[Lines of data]
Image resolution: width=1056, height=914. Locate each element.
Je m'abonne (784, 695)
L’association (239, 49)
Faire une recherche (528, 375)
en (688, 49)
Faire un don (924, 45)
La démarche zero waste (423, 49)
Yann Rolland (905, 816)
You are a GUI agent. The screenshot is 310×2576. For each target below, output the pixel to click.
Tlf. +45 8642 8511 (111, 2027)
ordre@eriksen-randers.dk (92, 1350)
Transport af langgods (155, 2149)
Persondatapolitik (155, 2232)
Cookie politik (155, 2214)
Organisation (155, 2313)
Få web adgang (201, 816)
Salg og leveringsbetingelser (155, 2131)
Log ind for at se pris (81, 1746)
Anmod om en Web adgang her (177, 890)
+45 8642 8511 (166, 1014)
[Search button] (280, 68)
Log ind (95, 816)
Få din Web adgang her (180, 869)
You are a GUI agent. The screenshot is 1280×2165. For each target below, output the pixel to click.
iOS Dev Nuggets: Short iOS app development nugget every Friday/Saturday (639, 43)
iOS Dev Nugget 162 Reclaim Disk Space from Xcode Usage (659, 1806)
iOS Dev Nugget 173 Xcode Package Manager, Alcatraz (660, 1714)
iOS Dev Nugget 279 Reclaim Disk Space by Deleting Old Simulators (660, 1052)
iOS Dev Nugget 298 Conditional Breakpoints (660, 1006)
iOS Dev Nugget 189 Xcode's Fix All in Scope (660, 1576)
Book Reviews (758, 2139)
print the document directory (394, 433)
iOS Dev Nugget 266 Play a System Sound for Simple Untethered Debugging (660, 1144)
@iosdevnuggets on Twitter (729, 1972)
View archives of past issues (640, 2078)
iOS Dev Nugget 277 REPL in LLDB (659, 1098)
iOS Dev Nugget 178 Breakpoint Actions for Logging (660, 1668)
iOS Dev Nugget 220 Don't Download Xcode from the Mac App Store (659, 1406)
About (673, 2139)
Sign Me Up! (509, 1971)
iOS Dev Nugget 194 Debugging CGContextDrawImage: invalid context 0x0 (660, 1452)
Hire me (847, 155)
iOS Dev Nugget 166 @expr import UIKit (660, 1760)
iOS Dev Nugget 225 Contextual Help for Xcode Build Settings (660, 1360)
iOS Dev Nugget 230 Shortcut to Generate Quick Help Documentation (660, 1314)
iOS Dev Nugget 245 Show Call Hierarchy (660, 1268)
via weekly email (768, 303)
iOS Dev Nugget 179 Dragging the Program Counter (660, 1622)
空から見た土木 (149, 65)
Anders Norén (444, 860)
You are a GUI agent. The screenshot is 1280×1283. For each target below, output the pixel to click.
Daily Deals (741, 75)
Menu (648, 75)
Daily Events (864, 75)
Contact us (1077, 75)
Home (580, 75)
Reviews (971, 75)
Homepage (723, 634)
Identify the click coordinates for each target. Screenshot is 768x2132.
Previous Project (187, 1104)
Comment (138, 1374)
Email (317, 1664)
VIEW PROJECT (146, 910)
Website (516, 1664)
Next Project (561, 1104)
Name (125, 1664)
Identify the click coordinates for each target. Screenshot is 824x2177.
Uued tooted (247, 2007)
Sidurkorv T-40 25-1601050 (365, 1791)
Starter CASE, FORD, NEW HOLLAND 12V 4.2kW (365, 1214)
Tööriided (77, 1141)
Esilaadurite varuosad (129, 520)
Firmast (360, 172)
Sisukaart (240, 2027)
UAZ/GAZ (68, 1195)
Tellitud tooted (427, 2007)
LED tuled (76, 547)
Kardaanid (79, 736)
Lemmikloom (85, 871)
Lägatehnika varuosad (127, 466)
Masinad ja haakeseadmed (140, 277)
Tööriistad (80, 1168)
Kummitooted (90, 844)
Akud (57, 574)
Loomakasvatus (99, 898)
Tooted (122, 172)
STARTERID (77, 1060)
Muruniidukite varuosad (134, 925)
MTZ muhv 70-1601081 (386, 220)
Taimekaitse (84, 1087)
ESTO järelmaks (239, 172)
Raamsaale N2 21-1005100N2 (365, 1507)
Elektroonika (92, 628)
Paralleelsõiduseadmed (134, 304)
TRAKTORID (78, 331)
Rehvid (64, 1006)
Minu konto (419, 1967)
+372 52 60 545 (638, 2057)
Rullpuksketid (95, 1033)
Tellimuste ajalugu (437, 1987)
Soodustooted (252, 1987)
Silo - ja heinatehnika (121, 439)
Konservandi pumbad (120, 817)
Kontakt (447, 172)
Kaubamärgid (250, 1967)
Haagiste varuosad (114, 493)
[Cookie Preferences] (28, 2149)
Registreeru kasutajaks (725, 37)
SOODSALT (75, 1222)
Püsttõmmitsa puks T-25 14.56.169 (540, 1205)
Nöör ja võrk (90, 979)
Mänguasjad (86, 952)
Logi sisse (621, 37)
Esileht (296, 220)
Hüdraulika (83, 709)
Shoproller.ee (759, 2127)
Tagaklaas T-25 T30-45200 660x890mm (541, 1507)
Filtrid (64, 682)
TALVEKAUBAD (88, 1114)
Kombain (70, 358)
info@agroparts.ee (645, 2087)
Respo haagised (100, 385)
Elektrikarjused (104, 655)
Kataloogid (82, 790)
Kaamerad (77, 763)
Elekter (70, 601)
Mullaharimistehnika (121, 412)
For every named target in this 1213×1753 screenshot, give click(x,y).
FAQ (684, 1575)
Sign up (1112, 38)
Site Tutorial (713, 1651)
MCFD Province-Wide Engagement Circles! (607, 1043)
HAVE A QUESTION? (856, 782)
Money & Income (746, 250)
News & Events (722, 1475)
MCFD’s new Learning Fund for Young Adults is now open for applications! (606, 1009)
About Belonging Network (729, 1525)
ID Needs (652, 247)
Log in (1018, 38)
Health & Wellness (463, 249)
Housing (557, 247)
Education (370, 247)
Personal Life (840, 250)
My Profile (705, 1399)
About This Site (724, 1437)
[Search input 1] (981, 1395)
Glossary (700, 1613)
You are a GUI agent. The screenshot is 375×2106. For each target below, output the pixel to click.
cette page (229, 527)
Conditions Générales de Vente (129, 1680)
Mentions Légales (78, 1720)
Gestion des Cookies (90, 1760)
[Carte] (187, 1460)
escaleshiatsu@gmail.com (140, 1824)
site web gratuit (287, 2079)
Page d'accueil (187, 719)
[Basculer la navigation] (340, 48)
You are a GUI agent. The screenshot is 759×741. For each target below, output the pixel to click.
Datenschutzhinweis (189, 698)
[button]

WORK TO COMPLETE -> Can you repeat these lines with "GUI agent" swapped for "web agent" in every one of the records, changing nothing else?

REPLY ->
Image resolution: width=1056, height=914. Locate each element.
Je m'abonne (784, 695)
L’association (239, 49)
Faire une recherche (528, 375)
en (688, 49)
Faire un don (924, 45)
La démarche zero waste (423, 49)
Yann Rolland (905, 816)
You are a web agent. The screenshot is 310×2576. For each target below, output the pixel to click.
Tlf. +45 8642 8511 (111, 2027)
ordre@eriksen-randers.dk (92, 1350)
Transport af langgods (155, 2149)
Persondatapolitik (155, 2232)
Cookie politik (155, 2214)
Organisation (155, 2313)
Få web adgang (201, 816)
Salg og leveringsbetingelser (155, 2131)
Log ind for at se pris (81, 1746)
Anmod om en Web adgang her (177, 890)
+45 8642 8511 (166, 1014)
[Search button] (280, 68)
Log ind (95, 816)
Få din Web adgang her (180, 869)
You are a web agent. The screenshot is 1280×2165. For each target below, output the pixel to click.
iOS Dev Nuggets: Short iOS app development nugget every Friday/Saturday (639, 43)
iOS Dev Nugget 162 Reclaim Disk Space from Xcode Usage (659, 1806)
iOS Dev Nugget 173 Xcode Package Manager, Alcatraz (660, 1714)
iOS Dev Nugget 279 Reclaim Disk Space by Deleting Old Simulators (660, 1052)
iOS Dev Nugget 298 Conditional Breakpoints (660, 1006)
iOS Dev Nugget 189 Xcode's Fix All in Scope (660, 1576)
Book Reviews (758, 2139)
print the document directory (394, 433)
iOS Dev Nugget 266 Play a System Sound for Simple Untethered Debugging (660, 1144)
@iosdevnuggets on Twitter (729, 1972)
View archives of past issues (640, 2078)
iOS Dev Nugget 277 REPL in LLDB (659, 1098)
iOS Dev Nugget 178 Breakpoint Actions for Logging (660, 1668)
iOS Dev Nugget 220 Don't Download Xcode from the Mac App Store (659, 1406)
About (673, 2139)
Sign Me Up! (509, 1971)
iOS Dev Nugget 194 Debugging CGContextDrawImage: invalid context 0x0 (660, 1452)
Hire me (847, 155)
iOS Dev Nugget 166 @expr import UIKit (660, 1760)
iOS Dev Nugget 225 Contextual Help for Xcode Build Settings (660, 1360)
iOS Dev Nugget 230 Shortcut to Generate Quick Help Documentation (660, 1314)
iOS Dev Nugget 245 Show Call Hierarchy (660, 1268)
via weekly email (768, 303)
iOS Dev Nugget 179 Dragging the Program Counter (660, 1622)
空から見た土木 (149, 65)
Anders Norén (444, 860)
You are a web agent. The screenshot is 1280×1283. For each target below, output the pixel to click.
Daily Deals (741, 75)
Menu (648, 75)
Daily Events (864, 75)
Contact us (1077, 75)
Home (580, 75)
Reviews (971, 75)
Homepage (723, 634)
Identify the click coordinates for each target. Screenshot is 768x2132.
Previous Project (187, 1104)
Comment (138, 1374)
Email (317, 1664)
VIEW PROJECT (146, 910)
Website (516, 1664)
Next Project (561, 1104)
Name (125, 1664)
Identify the click coordinates for each target. Screenshot is 824x2177.
Uued tooted (247, 2007)
Sidurkorv T-40 25-1601050 (365, 1791)
Starter CASE, FORD, NEW HOLLAND 12V 4.2kW (365, 1214)
Tööriided (77, 1141)
Esilaadurite varuosad (129, 520)
Firmast (360, 172)
Sisukaart (240, 2027)
UAZ/GAZ (68, 1195)
Tellitud tooted (427, 2007)
LED tuled (76, 547)
Kardaanid (79, 736)
Lemmikloom (85, 871)
Lägatehnika varuosad (127, 466)
Masinad ja haakeseadmed (140, 277)
Tööriistad (80, 1168)
Kummitooted (90, 844)
Akud (57, 574)
Loomakasvatus (99, 898)
Tooted (122, 172)
STARTERID (77, 1060)
Muruniidukite varuosad (134, 925)
MTZ muhv 70-1601081 (386, 220)
Taimekaitse (84, 1087)
ESTO järelmaks (239, 172)
Raamsaale N2 21-1005100N2 (365, 1507)
Elektroonika (92, 628)
Paralleelsõiduseadmed (134, 304)
TRAKTORID (78, 331)
Rehvid (64, 1006)
Minu konto (419, 1967)
+372 52 60 545 (638, 2057)
Rullpuksketid (95, 1033)
Tellimuste ajalugu (437, 1987)
Soodustooted (252, 1987)
Silo - ja heinatehnika (121, 439)
Konservandi pumbad (120, 817)
Kontakt (447, 172)
Kaubamärgid (250, 1967)
Haagiste varuosad (114, 493)
[Cookie Preferences] (28, 2149)
Registreeru kasutajaks (725, 37)
SOODSALT (75, 1222)
Püsttõmmitsa puks T-25 14.56.169 (540, 1205)
Nöör ja võrk (90, 979)
Mänguasjad (86, 952)
Logi sisse (621, 37)
Esileht (296, 220)
Hüdraulika (83, 709)
Shoproller.ee (759, 2127)
Tagaklaas T-25 T30-45200 660x890mm (541, 1507)
Filtrid (64, 682)
TALVEKAUBAD (88, 1114)
Kombain (70, 358)
info@agroparts.ee (645, 2087)
Respo haagised (100, 385)
Elektrikarjused (104, 655)
Kataloogid (82, 790)
Kaamerad (77, 763)
Elekter (70, 601)
Mullaharimistehnika (121, 412)
For every named target in this 1213×1753 screenshot, give click(x,y).
FAQ (684, 1575)
Sign up (1112, 38)
Site Tutorial (713, 1651)
MCFD Province-Wide Engagement Circles! (607, 1043)
HAVE A QUESTION? (856, 782)
Money & Income (746, 250)
News & Events (722, 1475)
MCFD’s new Learning Fund for Young Adults is now open for applications! (606, 1009)
About Belonging Network (729, 1525)
ID Needs (652, 247)
Log in (1018, 38)
Health & Wellness (463, 249)
Housing (557, 247)
Education (370, 247)
Personal Life (840, 250)
My Profile (705, 1399)
About This Site (724, 1437)
[Search input 1] (981, 1395)
Glossary (700, 1613)
You are a web agent. The screenshot is 375×2106. For each target below, output the pixel to click.
cette page (229, 527)
Conditions Générales de Vente (129, 1680)
Mentions Légales (78, 1720)
Gestion des Cookies (90, 1760)
[Carte] (187, 1460)
escaleshiatsu@gmail.com (140, 1824)
site web gratuit (287, 2079)
Page d'accueil (187, 719)
[Basculer la navigation] (340, 48)
You are a web agent. The screenshot is 759×741. For each target below, output the pixel to click.
Datenschutzhinweis (189, 698)
[button]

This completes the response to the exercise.